## BEGIN

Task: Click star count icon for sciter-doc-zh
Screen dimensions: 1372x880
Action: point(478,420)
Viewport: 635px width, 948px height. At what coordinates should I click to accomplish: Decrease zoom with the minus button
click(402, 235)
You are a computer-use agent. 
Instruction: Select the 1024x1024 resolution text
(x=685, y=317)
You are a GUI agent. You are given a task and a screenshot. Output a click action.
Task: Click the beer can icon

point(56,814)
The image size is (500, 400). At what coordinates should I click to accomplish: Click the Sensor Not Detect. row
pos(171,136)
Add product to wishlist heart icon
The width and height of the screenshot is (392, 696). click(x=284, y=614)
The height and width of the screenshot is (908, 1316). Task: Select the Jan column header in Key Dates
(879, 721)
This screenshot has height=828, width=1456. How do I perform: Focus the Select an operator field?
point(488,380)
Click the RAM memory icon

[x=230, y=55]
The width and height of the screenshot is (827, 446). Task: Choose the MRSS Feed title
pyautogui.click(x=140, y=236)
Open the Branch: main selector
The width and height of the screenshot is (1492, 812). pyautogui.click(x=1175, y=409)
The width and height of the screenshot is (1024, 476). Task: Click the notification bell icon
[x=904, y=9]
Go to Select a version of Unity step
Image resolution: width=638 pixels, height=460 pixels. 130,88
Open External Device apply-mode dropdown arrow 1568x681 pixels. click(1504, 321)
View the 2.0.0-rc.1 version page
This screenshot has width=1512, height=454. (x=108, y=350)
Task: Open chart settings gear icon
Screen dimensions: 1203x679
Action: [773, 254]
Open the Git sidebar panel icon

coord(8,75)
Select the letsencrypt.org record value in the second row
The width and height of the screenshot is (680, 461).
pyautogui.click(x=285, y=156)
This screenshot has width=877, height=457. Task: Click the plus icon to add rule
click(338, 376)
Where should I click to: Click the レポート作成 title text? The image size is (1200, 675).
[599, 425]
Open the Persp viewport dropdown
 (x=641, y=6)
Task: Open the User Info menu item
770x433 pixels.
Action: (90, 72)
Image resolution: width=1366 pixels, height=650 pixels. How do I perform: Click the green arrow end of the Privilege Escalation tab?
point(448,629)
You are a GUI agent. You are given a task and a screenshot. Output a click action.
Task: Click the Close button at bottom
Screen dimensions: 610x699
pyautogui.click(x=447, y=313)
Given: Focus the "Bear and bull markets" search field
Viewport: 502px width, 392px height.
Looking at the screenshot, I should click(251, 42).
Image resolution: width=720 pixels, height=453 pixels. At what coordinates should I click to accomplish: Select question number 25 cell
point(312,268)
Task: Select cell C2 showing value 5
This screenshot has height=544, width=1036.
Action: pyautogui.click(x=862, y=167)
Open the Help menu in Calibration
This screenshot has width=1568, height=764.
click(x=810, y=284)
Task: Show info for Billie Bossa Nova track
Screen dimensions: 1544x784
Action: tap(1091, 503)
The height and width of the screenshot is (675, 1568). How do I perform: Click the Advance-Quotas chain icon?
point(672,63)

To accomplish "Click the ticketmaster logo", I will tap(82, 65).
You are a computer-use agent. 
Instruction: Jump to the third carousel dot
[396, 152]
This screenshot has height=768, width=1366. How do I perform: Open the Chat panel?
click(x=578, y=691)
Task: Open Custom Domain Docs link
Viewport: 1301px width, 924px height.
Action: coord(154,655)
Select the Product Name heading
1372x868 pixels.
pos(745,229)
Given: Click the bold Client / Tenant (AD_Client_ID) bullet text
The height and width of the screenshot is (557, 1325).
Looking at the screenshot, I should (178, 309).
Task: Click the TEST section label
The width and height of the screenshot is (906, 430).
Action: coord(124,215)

## END

• **Exercise task**
Retype the lines exactly, starting at the line that contains "Image resolution: width=720" and ending with the last of the lines.

• **Problem solution**
Image resolution: width=720 pixels, height=453 pixels. At what coordinates should I click to accomplish: Select question number 25 cell
point(312,268)
Task: Select cell C2 showing value 5
This screenshot has height=544, width=1036.
Action: pyautogui.click(x=862, y=167)
Open the Help menu in Calibration
This screenshot has width=1568, height=764.
click(x=810, y=284)
Task: Show info for Billie Bossa Nova track
Screen dimensions: 1544x784
Action: tap(1091, 503)
The height and width of the screenshot is (675, 1568). How do I perform: Click the Advance-Quotas chain icon?
point(672,63)

To accomplish "Click the ticketmaster logo", I will tap(82, 65).
You are a computer-use agent. 
Instruction: Jump to the third carousel dot
[396, 152]
This screenshot has height=768, width=1366. How do I perform: Open the Chat panel?
click(x=578, y=691)
Task: Open Custom Domain Docs link
Viewport: 1301px width, 924px height.
Action: coord(154,655)
Select the Product Name heading
1372x868 pixels.
pos(745,229)
Given: Click the bold Client / Tenant (AD_Client_ID) bullet text
The height and width of the screenshot is (557, 1325).
Looking at the screenshot, I should (178, 309).
Task: Click the TEST section label
The width and height of the screenshot is (906, 430).
Action: coord(124,215)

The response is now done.